ZAYN
"If you got time enough for me
Sing me a song and send me to sleep
Slip into my headspace while I dream
Spin me a yarn, wrap it up around me"
By the time I got home, I was completely and unapologetically knackered.
Physically, mentally, emotionally—every part of me was drained. I dropped my backpack near the door like it had personally offended me, kicked off my sandals into a pile of already-forgotten shoes, and sank into the couch with the weight of someone who had just come back from war. A war of mind-mapping, anxiety management, and trying not to make eye contact with a literal global phenomenon.
Because today wasn't just a normal workday.

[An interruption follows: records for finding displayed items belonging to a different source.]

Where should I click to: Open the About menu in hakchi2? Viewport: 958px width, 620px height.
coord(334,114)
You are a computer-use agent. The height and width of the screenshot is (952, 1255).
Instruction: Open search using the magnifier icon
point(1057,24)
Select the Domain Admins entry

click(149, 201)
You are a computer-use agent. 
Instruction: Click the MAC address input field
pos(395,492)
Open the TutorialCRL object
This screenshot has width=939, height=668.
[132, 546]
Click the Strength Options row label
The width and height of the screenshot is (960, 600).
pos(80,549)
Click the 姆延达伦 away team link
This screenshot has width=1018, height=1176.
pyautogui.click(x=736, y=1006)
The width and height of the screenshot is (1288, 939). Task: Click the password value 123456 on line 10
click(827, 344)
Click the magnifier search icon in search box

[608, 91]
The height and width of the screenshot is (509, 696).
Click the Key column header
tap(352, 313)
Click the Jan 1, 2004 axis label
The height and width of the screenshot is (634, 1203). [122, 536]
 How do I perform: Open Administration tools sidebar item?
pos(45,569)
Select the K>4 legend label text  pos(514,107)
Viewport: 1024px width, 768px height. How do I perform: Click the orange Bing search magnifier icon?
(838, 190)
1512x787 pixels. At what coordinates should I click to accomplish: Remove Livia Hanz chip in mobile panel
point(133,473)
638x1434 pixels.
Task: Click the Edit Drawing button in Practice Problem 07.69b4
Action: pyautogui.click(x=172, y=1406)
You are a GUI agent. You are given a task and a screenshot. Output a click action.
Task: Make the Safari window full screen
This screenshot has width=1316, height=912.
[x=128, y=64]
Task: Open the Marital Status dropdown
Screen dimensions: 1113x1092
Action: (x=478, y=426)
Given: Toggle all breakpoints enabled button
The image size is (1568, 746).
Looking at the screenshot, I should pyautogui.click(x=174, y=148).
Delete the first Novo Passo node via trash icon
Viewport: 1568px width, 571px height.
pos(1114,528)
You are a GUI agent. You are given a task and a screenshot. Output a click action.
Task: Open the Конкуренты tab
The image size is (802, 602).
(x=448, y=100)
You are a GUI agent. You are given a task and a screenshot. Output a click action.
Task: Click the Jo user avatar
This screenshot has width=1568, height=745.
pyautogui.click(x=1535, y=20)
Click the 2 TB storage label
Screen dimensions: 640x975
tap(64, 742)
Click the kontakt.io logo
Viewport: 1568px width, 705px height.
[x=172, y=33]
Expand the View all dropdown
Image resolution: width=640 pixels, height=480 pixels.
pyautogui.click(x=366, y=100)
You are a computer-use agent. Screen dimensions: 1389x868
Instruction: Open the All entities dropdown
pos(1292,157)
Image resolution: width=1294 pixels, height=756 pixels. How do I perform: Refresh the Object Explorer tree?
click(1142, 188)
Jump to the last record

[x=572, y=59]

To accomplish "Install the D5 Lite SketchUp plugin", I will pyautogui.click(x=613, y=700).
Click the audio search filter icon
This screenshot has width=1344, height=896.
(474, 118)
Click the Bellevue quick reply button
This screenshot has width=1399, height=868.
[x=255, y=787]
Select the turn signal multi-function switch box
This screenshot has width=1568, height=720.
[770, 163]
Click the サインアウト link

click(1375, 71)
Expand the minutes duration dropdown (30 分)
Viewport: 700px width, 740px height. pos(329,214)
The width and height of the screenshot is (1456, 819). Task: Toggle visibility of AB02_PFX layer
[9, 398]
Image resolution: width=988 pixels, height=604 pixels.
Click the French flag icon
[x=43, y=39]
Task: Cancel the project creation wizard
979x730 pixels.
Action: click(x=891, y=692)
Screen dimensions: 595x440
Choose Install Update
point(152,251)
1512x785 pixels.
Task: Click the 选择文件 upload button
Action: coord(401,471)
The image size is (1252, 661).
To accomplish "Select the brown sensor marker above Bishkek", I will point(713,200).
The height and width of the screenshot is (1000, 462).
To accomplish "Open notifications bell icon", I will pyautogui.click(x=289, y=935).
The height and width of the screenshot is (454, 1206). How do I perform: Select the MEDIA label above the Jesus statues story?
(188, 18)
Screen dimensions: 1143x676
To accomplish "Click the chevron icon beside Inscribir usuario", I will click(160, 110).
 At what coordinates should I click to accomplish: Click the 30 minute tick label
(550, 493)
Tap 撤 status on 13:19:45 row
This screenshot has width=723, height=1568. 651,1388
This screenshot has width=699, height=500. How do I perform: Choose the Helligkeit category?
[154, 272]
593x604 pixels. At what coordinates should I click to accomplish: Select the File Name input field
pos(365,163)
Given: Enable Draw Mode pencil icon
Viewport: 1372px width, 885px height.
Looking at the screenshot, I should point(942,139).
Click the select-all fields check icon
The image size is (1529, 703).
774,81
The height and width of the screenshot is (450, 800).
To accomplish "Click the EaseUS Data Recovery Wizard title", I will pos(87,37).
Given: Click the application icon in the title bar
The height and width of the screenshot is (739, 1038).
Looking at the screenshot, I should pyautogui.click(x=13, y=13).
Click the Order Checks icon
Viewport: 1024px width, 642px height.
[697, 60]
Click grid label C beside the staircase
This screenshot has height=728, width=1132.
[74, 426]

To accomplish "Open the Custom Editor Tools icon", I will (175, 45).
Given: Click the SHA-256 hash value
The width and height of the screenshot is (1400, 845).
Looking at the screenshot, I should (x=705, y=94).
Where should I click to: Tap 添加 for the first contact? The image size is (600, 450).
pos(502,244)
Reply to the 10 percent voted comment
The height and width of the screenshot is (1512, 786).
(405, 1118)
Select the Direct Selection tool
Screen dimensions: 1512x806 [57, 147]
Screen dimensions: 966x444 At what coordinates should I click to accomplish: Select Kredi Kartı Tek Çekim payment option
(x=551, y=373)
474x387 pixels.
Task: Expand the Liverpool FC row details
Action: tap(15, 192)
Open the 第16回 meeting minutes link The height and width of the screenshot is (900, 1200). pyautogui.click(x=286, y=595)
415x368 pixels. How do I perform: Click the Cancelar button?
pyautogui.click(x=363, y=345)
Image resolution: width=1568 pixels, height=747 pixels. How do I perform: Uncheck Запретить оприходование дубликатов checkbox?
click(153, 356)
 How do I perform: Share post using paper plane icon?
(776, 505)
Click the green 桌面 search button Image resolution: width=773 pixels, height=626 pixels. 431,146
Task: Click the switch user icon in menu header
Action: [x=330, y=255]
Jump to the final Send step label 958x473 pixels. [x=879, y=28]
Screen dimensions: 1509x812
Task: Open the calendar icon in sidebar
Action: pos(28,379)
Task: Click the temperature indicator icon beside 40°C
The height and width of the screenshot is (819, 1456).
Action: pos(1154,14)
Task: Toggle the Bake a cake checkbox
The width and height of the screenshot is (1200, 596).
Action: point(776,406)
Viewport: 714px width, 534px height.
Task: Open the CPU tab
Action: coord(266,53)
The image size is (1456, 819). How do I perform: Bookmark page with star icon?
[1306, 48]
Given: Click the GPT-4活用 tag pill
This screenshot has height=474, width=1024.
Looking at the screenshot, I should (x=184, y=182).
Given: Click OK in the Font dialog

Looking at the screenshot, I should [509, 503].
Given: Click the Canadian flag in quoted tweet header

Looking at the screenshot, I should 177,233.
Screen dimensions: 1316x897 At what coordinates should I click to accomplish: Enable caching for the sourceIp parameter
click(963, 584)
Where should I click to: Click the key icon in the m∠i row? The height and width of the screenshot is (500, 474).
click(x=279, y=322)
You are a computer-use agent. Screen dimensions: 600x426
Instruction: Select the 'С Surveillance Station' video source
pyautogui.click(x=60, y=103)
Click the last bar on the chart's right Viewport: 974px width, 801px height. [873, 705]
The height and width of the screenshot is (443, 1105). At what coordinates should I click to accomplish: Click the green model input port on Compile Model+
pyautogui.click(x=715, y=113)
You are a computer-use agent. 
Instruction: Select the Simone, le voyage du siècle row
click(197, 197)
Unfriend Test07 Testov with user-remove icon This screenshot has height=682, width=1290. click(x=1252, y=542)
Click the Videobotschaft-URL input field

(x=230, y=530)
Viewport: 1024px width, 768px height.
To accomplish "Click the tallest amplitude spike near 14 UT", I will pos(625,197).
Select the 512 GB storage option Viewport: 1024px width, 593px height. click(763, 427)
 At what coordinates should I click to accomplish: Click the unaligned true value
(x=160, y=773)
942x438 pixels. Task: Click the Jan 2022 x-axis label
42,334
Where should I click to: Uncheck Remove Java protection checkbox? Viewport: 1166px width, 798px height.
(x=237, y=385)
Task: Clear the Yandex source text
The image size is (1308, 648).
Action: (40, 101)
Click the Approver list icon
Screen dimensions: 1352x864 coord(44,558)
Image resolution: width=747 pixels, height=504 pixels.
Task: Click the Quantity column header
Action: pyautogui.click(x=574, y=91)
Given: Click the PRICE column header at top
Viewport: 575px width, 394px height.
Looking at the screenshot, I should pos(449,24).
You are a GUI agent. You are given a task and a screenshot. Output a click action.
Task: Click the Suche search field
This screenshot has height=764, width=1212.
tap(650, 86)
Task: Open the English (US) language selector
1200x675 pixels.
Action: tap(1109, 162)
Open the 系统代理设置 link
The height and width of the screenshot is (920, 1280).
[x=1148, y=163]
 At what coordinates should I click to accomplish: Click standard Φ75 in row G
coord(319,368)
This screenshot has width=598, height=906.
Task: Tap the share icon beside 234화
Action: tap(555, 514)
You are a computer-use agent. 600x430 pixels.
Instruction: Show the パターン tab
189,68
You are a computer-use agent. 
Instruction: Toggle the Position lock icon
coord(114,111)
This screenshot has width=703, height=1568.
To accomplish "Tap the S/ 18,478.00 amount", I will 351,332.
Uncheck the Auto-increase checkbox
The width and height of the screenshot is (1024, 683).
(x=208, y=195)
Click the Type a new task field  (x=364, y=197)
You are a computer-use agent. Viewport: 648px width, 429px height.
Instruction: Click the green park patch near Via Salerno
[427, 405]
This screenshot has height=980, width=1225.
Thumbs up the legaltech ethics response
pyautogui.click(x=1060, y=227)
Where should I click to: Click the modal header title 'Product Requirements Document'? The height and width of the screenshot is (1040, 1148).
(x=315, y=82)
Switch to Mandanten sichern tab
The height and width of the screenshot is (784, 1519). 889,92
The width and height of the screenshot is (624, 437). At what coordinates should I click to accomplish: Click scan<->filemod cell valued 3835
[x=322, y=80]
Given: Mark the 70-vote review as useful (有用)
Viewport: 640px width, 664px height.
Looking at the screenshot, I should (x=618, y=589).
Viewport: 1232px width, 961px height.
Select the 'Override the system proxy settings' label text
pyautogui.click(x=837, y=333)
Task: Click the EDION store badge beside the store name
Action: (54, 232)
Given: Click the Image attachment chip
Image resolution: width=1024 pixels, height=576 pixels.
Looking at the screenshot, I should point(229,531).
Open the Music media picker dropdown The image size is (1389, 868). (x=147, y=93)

Today was the beginning of a six-month creative marathon—one that would end with the full promotional launch of Harry Styles' next album. The brief was huge: album cover, tour merch, posters, digital campaigns, a special-edition booklet, brand collaborations, limited-run vinyls—the works. It was the kind of job people dream of. A career-maker. A chance to put my mark on something seen around the world.
And yet, instead of riding the high of this opportunity, I'd spent most of the day hiding like a gremlin in the Columbia Records office kitchen, pretending to be fascinated by the coffee machine every time I thought Harry might be walking down the hallway.
Not exactly the image of artistic confidence.
Apparently, he had meetings scheduled after the one we'd both been in—at least three more hours' worth of them. Which meant I'd had to tiptoe around the building like I was playing a very unsexy version of hide and seek. Every time I heard footsteps, my body went stiff like a cartoon character trying not to be seen. I ducked behind cubicle partitions, stared extra hard at hallway artwork, and feigned extremely important conversations with no one on the other end of my phone.
It wasn't my proudest day.
The thing is—I trusted the team I was working with. I really did. These were people I'd collaborated with before. Talented. Dedicated. Fast, but thoughtful. We'd hit deadlines before, and I had no doubt we could hit them again. Six months was tight, but doable. That wasn't what had me in a knot.
What had me wound tighter than a badly coiled extension cord was the fact that I'd be brainstorming, presenting, and checking in with Harry throughout the entire process.
If he wasn't available, I'd be meeting with a creative rep of his—someone from his inner circle, probably one of those too-cool people with symmetrical faces and tote bags that said things like "Conceptualize with Intention." I was really hoping for the reps. I wanted them. I actively wished for them.
Because every time I was in the same room as him, I felt like my brain short-circuited and my skin turned inside out. I couldn't even look at him for too long without feeling like he was peering directly into my soul, scanning through all the layers I'd spent years building: the professionalism, the calm, the cool detached artist exterior.
And underneath all of that?
A fanboy. A big one.
The kind who, at sixteen, made a scrapbook of favorite lyrics. Who queued up on Tumblr at 2 a.m. to live-blog interviews. Who cried over performances of "Fine Line" like it was a religious experience. Who still had a playlist called "Soft Harry Moments" hidden in a private Spotify folder, thank you very much.
I had spent the majority of my adolescence wishing for this exact moment—to meet him, work with him, even just be near him. But now that I was here, really here, I couldn't stop acting like I was moments away from spontaneously combusting. I didn't even know what I was afraid of. Maybe it was the idea that he'd recognize it. That he'd look at me and instantly know—this one's a fan. This one's still got posters hidden in a drawer somewhere. This one once cried during the BBC Radio 1 Live Lounge set.
I mean, to be fair... that last one is universal. Right?
But I couldn't afford to think like that. I couldn't afford to spiral. Not when I had this opportunity in my hands. Not when my designs were going to be part of something this big. I told myself I'd get used to it. That I'd stop reacting like a Victorian poet fainting at the sight of beauty. That he was just a guy. An artist. A collaborator.
I told myself all of that, and yet...
As I lay in bed that night, hoodie still on, limbs heavy and brain buzzing, all I could think about was him. The way he carried himself. How attentive he was when people spoke. How he smiled when he saw the lyric tattooed on my wrist—like it actually meant something to him that it meant something to me.
And those eyes. Those ridiculous, unfairly green eyes.
I turned over onto my side, pulling the duvet over my head.
Nope.
No more thinking.
I wasn't going to spend the night obsessing over 25-year-old rock-pop icons with luscious hair, cinematic cheekbones, and dimples that looked like they were carved by soft light and warm laughter.
I was just going to go to bed.
Just.
Going.
To bed.
Please, God, let me be normal tomorrow.